═════ Data extract

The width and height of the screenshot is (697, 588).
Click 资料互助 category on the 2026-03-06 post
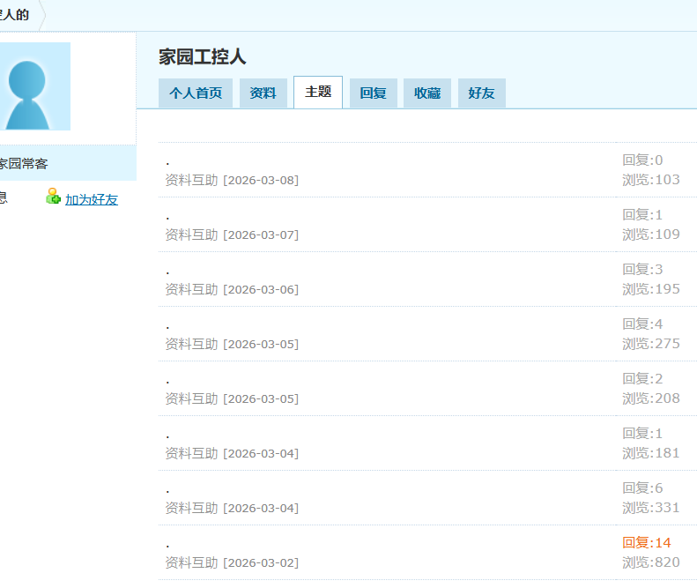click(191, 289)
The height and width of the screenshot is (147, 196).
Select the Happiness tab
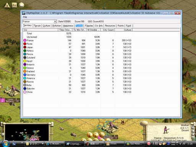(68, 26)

══════════

**Description of the task**
Only the lines from the one with "Click 资料互助 category on the 2026-03-06 post" through the final line of the data should be written out, exactly and including both ends. Skip the pictures.

**Exercise response**
Click 资料互助 category on the 2026-03-06 post
click(191, 289)
The height and width of the screenshot is (147, 196).
Select the Happiness tab
(68, 26)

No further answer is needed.